(Interface element records)
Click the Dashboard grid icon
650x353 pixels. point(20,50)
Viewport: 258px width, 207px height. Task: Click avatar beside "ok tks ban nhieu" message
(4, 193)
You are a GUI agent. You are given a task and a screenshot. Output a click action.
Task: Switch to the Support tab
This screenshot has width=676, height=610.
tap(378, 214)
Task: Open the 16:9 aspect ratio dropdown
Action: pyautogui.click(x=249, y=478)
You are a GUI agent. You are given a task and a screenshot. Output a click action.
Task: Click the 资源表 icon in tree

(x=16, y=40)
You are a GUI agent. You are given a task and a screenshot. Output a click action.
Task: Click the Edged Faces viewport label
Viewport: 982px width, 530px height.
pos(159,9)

◆ Set task
Rewrite the records from the line with "Viewport: 258px width, 207px" through the end of the records, replacing every "GUI agent" with "interface agent" and leaving everything else unchanged.

◆ Task answer
Viewport: 258px width, 207px height. Task: Click avatar beside "ok tks ban nhieu" message
(4, 193)
You are a interface agent. You are given a task and a screenshot. Output a click action.
Task: Switch to the Support tab
This screenshot has width=676, height=610.
tap(378, 214)
Task: Open the 16:9 aspect ratio dropdown
Action: pyautogui.click(x=249, y=478)
You are a interface agent. You are given a task and a screenshot. Output a click action.
Task: Click the 资源表 icon in tree

(x=16, y=40)
You are a interface agent. You are given a task and a screenshot. Output a click action.
Task: Click the Edged Faces viewport label
Viewport: 982px width, 530px height.
pos(159,9)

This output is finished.